Stored data
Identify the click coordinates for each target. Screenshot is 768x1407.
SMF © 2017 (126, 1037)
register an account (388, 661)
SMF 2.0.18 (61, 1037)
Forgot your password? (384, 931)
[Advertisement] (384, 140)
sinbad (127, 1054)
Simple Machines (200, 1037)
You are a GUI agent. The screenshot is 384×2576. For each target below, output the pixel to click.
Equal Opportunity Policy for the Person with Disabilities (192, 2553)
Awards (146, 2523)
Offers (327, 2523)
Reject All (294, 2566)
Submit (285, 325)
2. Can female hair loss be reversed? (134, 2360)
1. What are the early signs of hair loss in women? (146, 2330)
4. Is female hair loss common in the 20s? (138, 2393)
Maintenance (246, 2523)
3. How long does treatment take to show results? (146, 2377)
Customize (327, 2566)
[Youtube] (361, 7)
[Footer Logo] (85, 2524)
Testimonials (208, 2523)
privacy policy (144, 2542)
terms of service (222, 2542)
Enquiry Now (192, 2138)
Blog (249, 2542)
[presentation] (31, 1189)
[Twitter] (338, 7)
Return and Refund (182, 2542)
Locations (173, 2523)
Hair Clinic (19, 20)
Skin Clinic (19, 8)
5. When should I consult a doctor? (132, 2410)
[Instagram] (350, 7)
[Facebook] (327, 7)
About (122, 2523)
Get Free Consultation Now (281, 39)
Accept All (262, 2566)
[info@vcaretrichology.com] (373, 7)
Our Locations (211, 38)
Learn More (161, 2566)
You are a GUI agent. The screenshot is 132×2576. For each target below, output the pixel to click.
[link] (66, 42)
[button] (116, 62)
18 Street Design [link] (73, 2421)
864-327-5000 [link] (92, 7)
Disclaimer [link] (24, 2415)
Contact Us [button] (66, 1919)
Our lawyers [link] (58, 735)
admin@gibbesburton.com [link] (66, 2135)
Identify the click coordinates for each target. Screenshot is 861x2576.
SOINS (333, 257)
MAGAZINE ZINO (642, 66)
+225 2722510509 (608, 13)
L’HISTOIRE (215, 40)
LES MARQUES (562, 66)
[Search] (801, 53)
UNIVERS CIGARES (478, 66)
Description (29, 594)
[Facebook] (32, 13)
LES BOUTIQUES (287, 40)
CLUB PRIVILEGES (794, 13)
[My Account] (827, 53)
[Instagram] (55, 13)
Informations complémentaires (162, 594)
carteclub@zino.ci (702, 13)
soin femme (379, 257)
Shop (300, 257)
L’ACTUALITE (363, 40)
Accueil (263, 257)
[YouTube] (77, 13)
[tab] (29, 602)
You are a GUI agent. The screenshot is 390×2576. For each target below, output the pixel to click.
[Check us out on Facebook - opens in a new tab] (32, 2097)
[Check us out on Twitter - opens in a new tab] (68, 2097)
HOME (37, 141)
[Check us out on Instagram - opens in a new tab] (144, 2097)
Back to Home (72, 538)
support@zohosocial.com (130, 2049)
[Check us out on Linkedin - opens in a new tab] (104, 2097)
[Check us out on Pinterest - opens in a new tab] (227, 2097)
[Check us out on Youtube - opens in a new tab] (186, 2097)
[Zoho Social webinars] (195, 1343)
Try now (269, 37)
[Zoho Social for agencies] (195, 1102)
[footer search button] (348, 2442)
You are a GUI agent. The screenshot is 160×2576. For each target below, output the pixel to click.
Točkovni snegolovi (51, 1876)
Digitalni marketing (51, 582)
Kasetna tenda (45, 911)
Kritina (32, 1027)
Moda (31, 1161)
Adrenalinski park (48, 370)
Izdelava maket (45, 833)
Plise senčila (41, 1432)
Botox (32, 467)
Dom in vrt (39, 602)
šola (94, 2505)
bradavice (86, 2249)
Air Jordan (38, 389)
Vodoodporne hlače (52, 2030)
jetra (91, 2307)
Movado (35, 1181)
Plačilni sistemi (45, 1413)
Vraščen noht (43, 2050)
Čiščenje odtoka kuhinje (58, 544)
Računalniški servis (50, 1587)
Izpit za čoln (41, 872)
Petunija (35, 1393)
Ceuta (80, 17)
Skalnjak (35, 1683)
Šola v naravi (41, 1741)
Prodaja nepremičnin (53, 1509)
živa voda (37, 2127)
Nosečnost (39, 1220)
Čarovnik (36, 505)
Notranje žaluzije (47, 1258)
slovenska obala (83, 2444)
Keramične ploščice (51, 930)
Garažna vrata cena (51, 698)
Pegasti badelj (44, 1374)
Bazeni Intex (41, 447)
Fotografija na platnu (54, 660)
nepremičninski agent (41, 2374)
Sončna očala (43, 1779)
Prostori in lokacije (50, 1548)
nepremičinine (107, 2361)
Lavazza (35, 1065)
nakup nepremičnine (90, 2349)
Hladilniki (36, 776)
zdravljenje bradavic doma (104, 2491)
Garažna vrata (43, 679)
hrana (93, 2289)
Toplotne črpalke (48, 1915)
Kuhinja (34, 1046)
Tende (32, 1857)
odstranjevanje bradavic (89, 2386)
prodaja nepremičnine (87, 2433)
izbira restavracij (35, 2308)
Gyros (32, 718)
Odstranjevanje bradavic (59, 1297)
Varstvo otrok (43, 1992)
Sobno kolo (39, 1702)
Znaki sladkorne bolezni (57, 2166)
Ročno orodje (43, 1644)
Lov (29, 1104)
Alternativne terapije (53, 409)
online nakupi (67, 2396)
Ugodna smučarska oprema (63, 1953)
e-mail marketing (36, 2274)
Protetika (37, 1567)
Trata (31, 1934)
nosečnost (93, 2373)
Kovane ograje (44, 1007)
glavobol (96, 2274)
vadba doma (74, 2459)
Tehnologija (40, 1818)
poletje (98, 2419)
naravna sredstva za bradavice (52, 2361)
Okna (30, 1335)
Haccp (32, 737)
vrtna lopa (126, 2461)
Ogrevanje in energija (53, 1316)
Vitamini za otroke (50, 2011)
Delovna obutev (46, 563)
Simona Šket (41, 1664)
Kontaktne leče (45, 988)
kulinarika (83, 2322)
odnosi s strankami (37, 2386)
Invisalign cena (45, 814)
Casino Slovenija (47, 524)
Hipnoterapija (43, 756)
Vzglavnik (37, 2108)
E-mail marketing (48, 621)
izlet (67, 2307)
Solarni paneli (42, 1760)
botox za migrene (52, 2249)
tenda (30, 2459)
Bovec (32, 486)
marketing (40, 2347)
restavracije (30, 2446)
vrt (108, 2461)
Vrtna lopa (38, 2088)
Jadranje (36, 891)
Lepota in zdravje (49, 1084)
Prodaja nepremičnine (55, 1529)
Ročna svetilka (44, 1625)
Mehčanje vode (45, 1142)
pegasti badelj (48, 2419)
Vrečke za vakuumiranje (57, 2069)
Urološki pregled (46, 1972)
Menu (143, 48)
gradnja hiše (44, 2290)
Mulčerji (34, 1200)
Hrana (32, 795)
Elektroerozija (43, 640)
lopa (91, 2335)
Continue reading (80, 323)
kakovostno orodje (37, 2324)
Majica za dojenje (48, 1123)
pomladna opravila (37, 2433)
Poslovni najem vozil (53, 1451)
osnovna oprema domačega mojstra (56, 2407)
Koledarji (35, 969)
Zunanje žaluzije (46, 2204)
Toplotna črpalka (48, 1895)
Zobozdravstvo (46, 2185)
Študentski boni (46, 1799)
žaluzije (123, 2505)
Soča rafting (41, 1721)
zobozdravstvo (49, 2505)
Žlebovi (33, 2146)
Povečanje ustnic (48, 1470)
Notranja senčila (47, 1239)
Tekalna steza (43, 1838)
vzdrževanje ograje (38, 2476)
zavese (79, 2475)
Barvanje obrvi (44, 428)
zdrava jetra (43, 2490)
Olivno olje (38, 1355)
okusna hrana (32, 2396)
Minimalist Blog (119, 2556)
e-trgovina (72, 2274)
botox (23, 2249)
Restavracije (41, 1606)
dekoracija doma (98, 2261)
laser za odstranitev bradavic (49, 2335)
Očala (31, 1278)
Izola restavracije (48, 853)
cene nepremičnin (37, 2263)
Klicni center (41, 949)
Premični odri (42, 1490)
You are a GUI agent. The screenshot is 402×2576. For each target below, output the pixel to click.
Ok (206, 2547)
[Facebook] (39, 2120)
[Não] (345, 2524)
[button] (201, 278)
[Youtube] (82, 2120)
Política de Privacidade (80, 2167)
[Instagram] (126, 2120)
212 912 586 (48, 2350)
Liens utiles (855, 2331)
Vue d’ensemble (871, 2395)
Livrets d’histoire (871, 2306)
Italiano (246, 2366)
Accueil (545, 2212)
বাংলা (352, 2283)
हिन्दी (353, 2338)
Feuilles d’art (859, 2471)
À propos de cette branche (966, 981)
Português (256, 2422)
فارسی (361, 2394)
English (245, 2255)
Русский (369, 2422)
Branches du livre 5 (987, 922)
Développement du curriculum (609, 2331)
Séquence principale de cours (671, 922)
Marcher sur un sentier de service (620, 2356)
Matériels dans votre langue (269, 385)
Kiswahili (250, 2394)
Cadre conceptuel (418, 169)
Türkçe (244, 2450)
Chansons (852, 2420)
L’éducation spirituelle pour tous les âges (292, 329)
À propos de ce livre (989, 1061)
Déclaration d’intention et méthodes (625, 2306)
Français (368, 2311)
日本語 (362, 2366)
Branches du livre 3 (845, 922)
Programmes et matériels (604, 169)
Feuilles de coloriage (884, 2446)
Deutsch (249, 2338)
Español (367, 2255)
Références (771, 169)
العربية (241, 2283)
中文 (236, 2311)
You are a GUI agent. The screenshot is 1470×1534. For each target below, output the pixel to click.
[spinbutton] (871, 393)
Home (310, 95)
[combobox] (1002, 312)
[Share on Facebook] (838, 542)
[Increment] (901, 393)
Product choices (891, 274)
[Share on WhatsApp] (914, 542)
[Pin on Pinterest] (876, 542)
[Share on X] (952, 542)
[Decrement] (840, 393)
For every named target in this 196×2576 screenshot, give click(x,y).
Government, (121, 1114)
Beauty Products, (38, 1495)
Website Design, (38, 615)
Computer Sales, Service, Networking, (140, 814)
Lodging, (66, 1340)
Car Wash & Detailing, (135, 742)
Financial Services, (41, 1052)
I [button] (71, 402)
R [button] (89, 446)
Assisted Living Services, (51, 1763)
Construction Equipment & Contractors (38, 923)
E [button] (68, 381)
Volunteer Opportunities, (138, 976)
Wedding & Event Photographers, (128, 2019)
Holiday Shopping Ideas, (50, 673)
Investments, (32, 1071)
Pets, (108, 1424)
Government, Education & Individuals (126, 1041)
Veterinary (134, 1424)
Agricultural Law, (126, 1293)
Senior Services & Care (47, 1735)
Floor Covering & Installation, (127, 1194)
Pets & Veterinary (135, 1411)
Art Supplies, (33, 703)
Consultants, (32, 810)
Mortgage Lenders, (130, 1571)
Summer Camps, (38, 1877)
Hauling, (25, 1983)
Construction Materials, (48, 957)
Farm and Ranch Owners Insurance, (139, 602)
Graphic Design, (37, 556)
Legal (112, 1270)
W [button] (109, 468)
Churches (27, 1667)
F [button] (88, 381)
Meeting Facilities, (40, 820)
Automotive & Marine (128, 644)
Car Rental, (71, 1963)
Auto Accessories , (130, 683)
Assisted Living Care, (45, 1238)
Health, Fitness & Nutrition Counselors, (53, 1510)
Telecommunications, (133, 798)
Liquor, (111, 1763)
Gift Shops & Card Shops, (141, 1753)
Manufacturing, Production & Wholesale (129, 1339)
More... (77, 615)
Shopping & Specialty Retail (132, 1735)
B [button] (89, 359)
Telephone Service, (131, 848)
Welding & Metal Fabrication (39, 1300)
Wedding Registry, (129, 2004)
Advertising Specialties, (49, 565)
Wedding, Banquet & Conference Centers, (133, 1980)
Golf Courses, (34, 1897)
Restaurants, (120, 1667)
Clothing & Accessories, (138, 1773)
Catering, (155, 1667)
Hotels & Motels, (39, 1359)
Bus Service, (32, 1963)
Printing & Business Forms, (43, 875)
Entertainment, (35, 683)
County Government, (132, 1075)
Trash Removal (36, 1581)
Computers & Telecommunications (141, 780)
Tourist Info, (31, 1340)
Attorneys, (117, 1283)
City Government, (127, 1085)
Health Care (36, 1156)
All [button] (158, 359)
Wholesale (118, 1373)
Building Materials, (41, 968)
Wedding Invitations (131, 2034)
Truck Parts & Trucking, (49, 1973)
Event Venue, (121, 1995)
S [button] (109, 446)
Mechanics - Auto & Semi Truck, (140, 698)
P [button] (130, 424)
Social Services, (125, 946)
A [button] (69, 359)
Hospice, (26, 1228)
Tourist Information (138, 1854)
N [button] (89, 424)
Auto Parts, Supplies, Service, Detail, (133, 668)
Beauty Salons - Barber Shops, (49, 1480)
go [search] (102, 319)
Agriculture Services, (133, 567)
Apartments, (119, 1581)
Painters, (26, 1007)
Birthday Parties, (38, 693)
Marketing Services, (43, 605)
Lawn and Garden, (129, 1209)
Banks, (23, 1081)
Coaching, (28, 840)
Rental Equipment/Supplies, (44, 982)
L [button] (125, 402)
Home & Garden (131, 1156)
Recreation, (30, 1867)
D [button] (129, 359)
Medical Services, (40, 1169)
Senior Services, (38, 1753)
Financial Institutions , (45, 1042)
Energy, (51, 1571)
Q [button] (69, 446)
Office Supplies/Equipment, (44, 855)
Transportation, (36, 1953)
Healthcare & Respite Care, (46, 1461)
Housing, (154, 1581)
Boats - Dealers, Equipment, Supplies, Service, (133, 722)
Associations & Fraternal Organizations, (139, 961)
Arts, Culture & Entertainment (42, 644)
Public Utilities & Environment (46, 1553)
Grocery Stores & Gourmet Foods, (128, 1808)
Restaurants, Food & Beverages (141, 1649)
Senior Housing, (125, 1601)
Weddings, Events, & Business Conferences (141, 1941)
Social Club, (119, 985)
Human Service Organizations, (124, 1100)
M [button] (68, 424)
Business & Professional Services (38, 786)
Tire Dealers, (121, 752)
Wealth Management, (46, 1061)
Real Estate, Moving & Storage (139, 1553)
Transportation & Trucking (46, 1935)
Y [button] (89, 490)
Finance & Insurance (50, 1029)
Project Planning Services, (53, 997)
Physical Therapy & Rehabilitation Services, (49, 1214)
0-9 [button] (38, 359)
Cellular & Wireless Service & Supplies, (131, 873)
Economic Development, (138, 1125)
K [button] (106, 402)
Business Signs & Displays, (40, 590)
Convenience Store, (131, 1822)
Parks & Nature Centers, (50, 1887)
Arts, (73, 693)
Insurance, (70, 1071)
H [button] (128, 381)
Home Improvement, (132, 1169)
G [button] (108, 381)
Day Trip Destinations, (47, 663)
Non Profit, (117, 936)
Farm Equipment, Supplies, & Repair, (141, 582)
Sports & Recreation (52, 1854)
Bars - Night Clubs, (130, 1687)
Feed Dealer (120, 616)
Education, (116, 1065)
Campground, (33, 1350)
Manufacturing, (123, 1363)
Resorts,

## What you have to do
Up to and including the line with "864-327-5000 [link] (92, 7)", output each line of the entries above exactly, starting from the first.

## Result of the exercise
Identify the click coordinates for each target. Screenshot is 768x1407.
SMF © 2017 (126, 1037)
register an account (388, 661)
SMF 2.0.18 (61, 1037)
Forgot your password? (384, 931)
[Advertisement] (384, 140)
sinbad (127, 1054)
Simple Machines (200, 1037)
You are a GUI agent. The screenshot is 384×2576. For each target below, output the pixel to click.
Equal Opportunity Policy for the Person with Disabilities (192, 2553)
Awards (146, 2523)
Offers (327, 2523)
Reject All (294, 2566)
Submit (285, 325)
2. Can female hair loss be reversed? (134, 2360)
1. What are the early signs of hair loss in women? (146, 2330)
4. Is female hair loss common in the 20s? (138, 2393)
Maintenance (246, 2523)
3. How long does treatment take to show results? (146, 2377)
Customize (327, 2566)
[Youtube] (361, 7)
[Footer Logo] (85, 2524)
Testimonials (208, 2523)
privacy policy (144, 2542)
terms of service (222, 2542)
Enquiry Now (192, 2138)
Blog (249, 2542)
[presentation] (31, 1189)
[Twitter] (338, 7)
Return and Refund (182, 2542)
Locations (173, 2523)
Hair Clinic (19, 20)
Skin Clinic (19, 8)
5. When should I consult a doctor? (132, 2410)
[Instagram] (350, 7)
[Facebook] (327, 7)
About (122, 2523)
Get Free Consultation Now (281, 39)
Accept All (262, 2566)
[info@vcaretrichology.com] (373, 7)
Our Locations (211, 38)
Learn More (161, 2566)
You are a GUI agent. The screenshot is 132×2576. For each target below, output the pixel to click.
[link] (66, 42)
[button] (116, 62)
18 Street Design [link] (73, 2421)
864-327-5000 [link] (92, 7)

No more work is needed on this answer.